# Portfolio Project: Online Retail Exploratory Data Analysis with Python

## Overview

In this project, you will step into the shoes of an entry-level data analyst at an online retail company, helping interpret real-world data to help make a key business decision.

## Case Study
In this project, you will be working with transactional data from an online retail store. The dataset contains information about customer purchases, including product details, quantities, prices, and timestamps. Your task is to explore and analyze this dataset to gain insights into the store's sales trends, customer behavior, and popular products. 

By conducting exploratory data analysis, you will identify patterns, outliers, and correlations in the data, allowing you to make data-driven decisions and recommendations to optimize the store's operations and improve customer satisfaction. Through visualizations and statistical analysis, you will uncover key trends, such as the busiest sales months, best-selling products, and the store's most valuable customers. Ultimately, this project aims to provide actionable insights that can drive strategic business decisions and enhance the store's overall performance in the competitive online retail market.

## Project Objectives
1. Describe data to answer key questions to uncover insights
2. Gain valuable insights that will help improve online retail performance
3. Provide analytic insights and data-driven recommendations

## Dataset

The dataset you will be working with is the "Online Retail" dataset. It contains transactional data of an online retail store from 2010 to 2011. The dataset is available as a .xlsx file named `Online Retail.xlsx`. This data file is already included in the Coursera Jupyter Notebook environment, however if you are working off-platform it can also be downloaded [here](https://archive.ics.uci.edu/ml/machine-learning-databases/00352/Online%20Retail.xlsx).

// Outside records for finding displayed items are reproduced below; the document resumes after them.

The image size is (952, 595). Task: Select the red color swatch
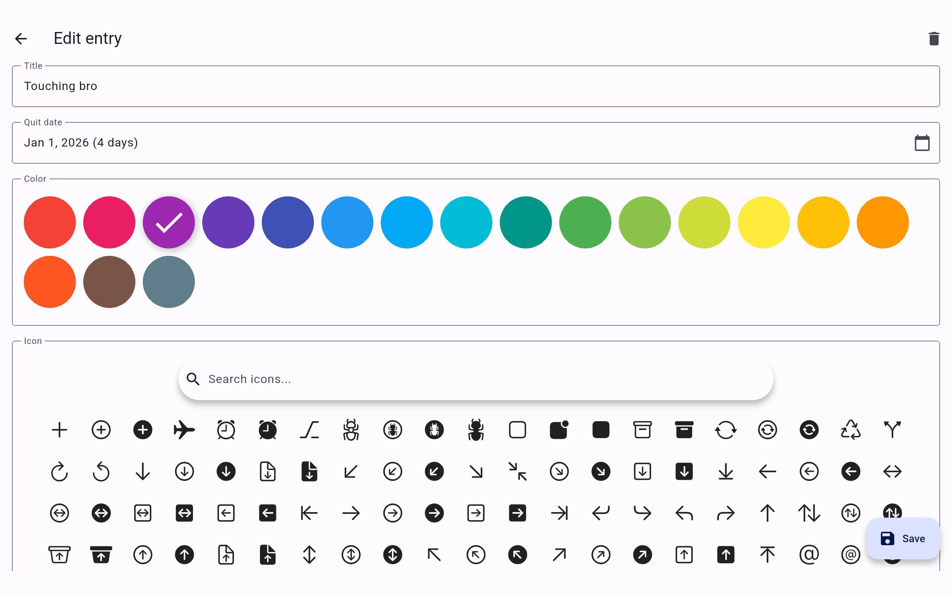tap(50, 222)
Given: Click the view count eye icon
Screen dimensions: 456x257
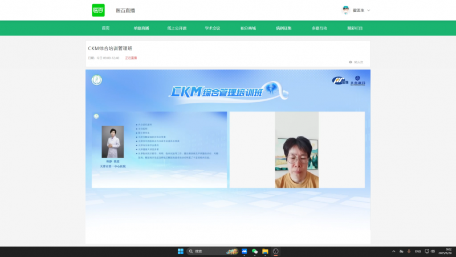Looking at the screenshot, I should coord(351,62).
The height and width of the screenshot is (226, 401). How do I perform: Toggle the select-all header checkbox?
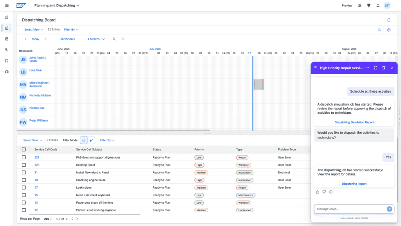24,149
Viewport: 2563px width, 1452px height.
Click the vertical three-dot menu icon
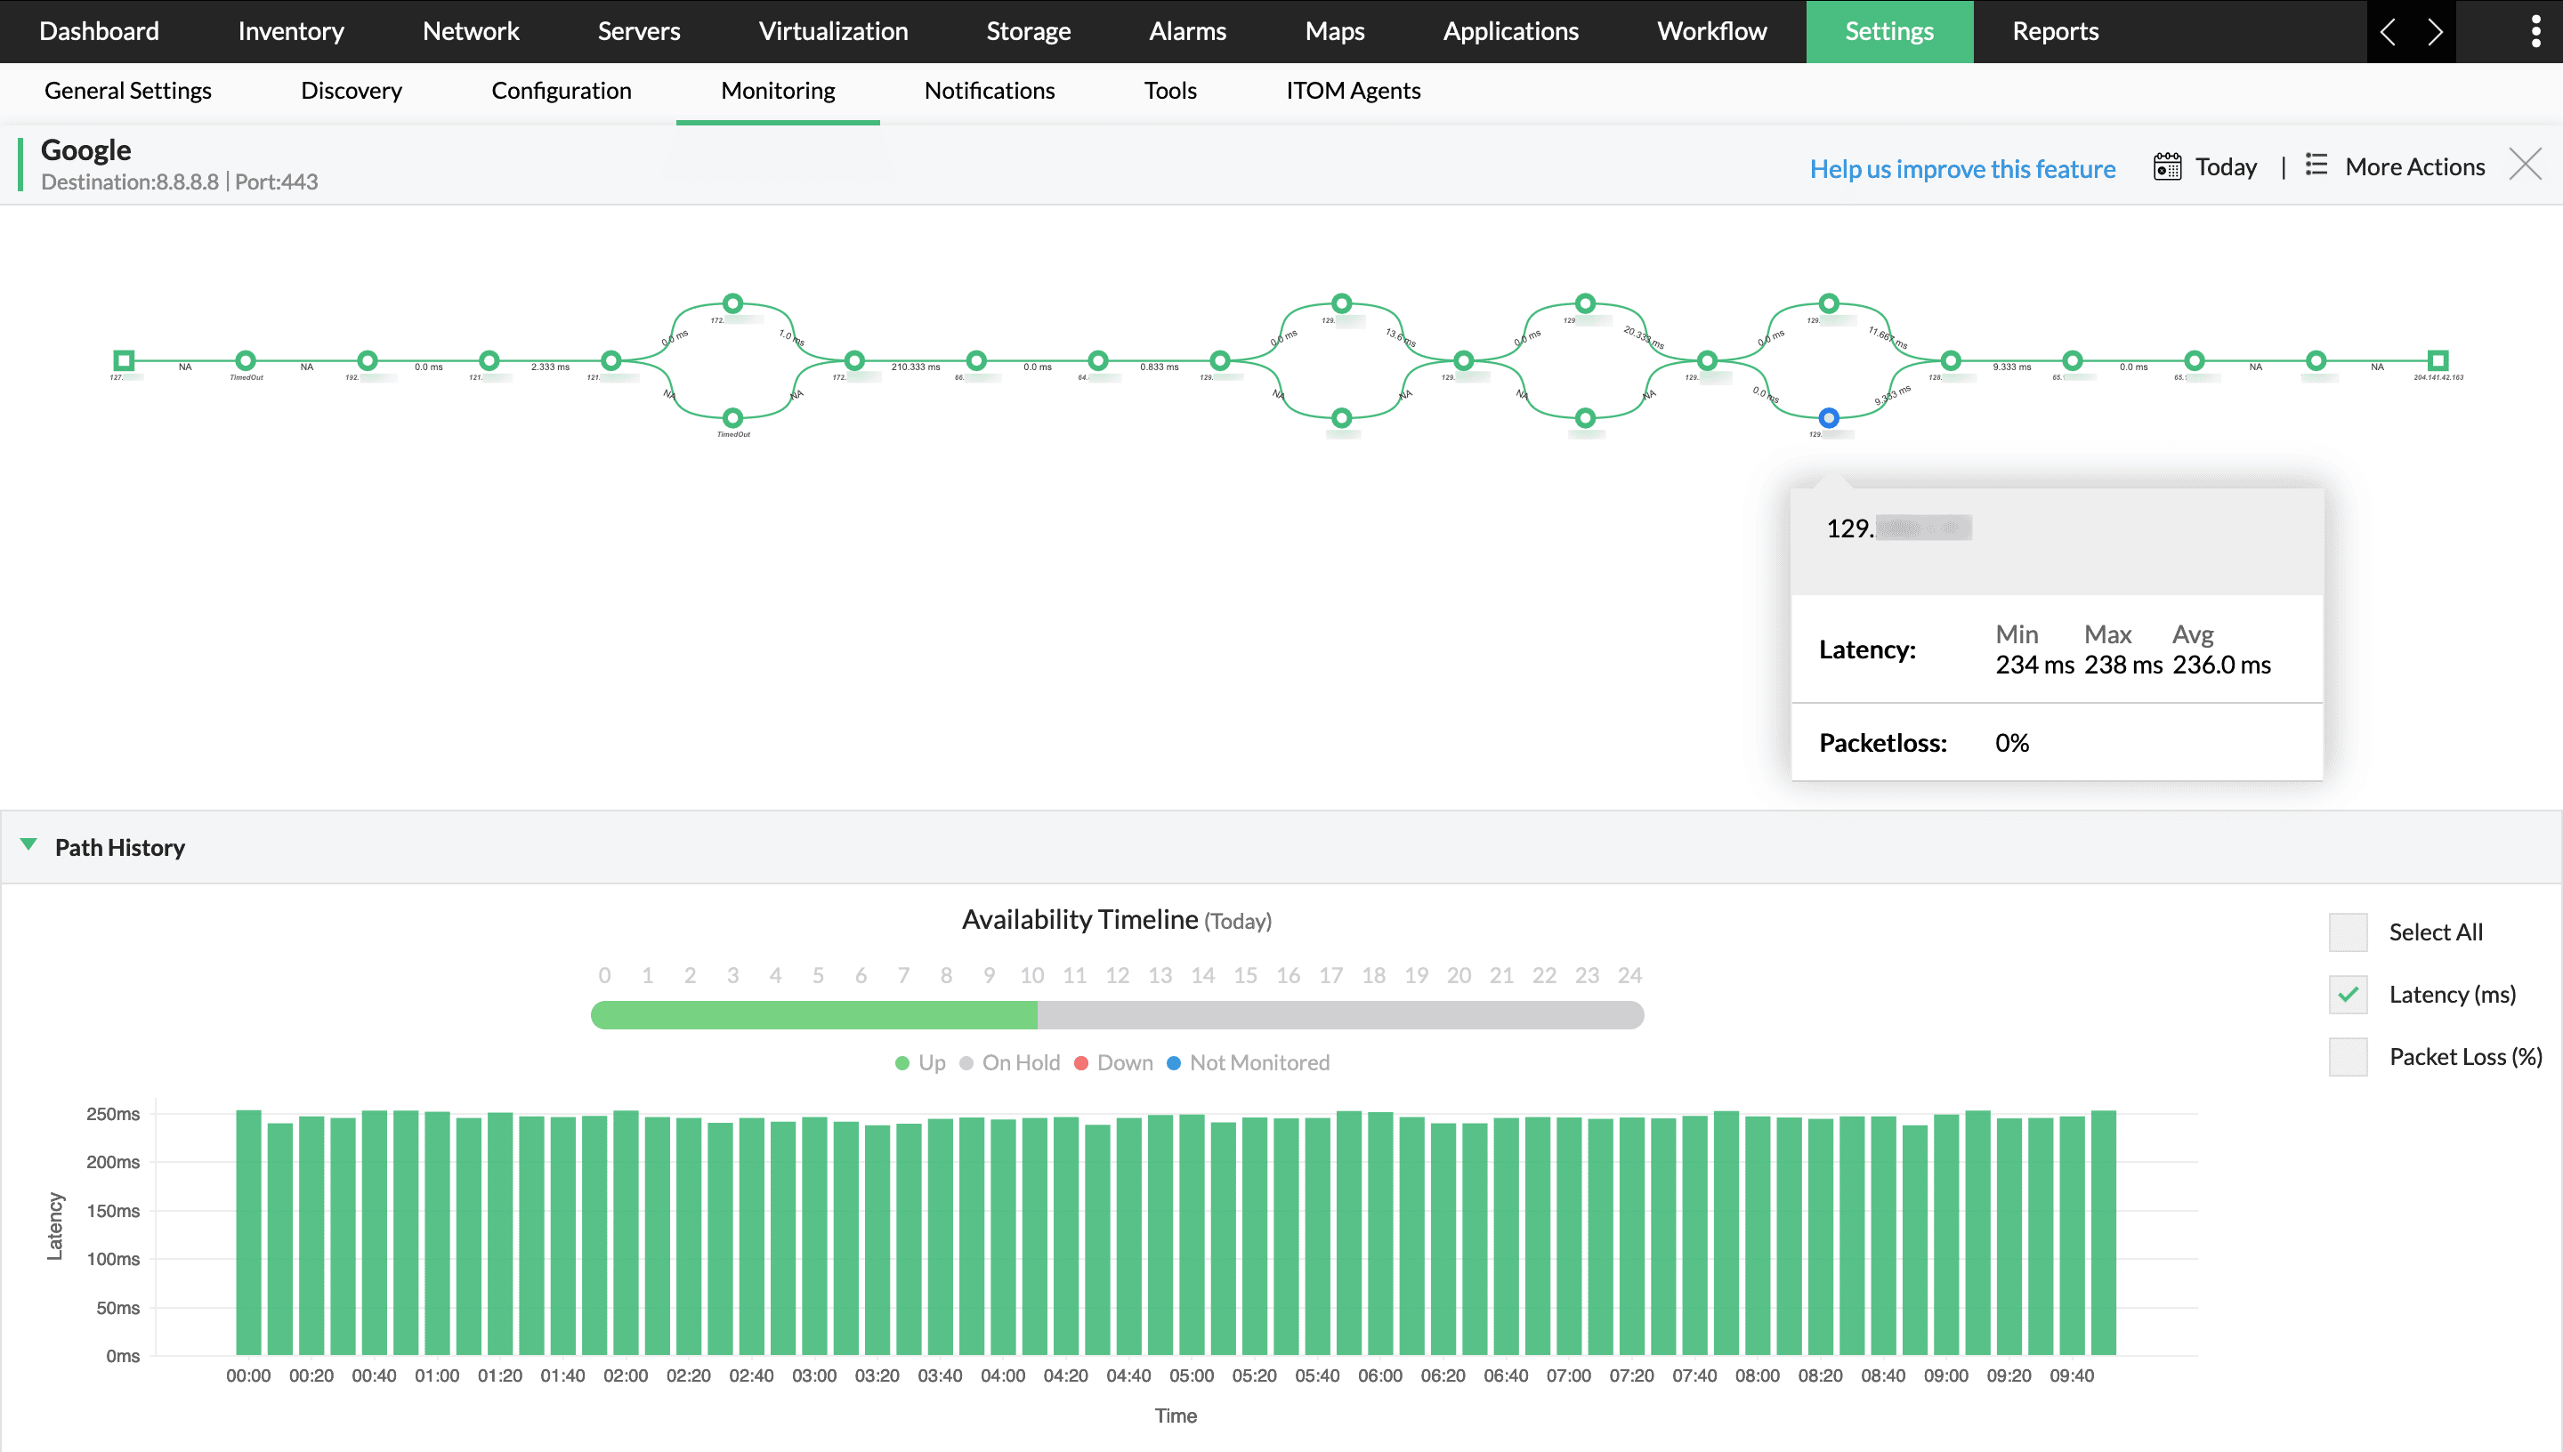pos(2535,31)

The dataset contains the following columns:

- InvoiceNo: Invoice number of the transaction
- StockCode: Unique code of the product
- Description: Description of the product
- Quantity: Quantity of the product in the transaction
- InvoiceDate: Date and time of the transaction
- UnitPrice: Unit price of the product
- CustomerID: Unique identifier of the customer
- Country: Country where the transaction occurred

## Tasks

You may explore this dataset in any way you would like - however if you'd like some help getting started, here are a few ideas:

1. Load the dataset into a Pandas DataFrame and display the first few rows to get an overview of the data.
2. Perform data cleaning by handling missing values, if any, and removing any redundant or unnecessary columns.
3. Explore the basic statistics of the dataset, including measures of central tendency and dispersion.
4. Perform data visualization to gain insights into the dataset. Generate appropriate plots, such as histograms, scatter plots, or bar plots, to visualize different aspects of the data.
5. Analyze the sales trends over time. Identify the busiest months and days of the week in terms of sales.
6. Explore the top-selling products and countries based on the quantity sold.
7. Identify any outliers or anomalies in the dataset and discuss their potential impact on the analysis.
8. Draw conclusions and summarize your findings from the exploratory data analysis.

## Task 1: Load the Data

In [None]:
# Import libraries - như import modules trong Node.js
import pandas as pd
import matplotlib.pyplot as plt
import seaborn as sns
from datetime import datetime

# Load data từ file .xlsx - như fetch từ API, nhưng local file
df = pd.read_excel('Online Retail.xlsx')

# Xem đầu data để debug - như console.log(response)
print("First 5 rows:")
print(df.head())

# Info tổng quát - check types, nulls
print("\nData Info:")
df.info()

# Stats cơ bản - mean, min, max, như aggregate queries
print("\nDescriptive Stats:")
print(df.describe())

: 

## Task 2: Data Cleaning

In [None]:
# Check missing values - như validate input form
print("\nMissing Values:")
print(df.isnull().sum())

# Drop rows thiếu Description hoặc CustomerID - vì thiếu thì phân tích khách hàng khó
df = df.dropna(subset=['Description', 'CustomerID'])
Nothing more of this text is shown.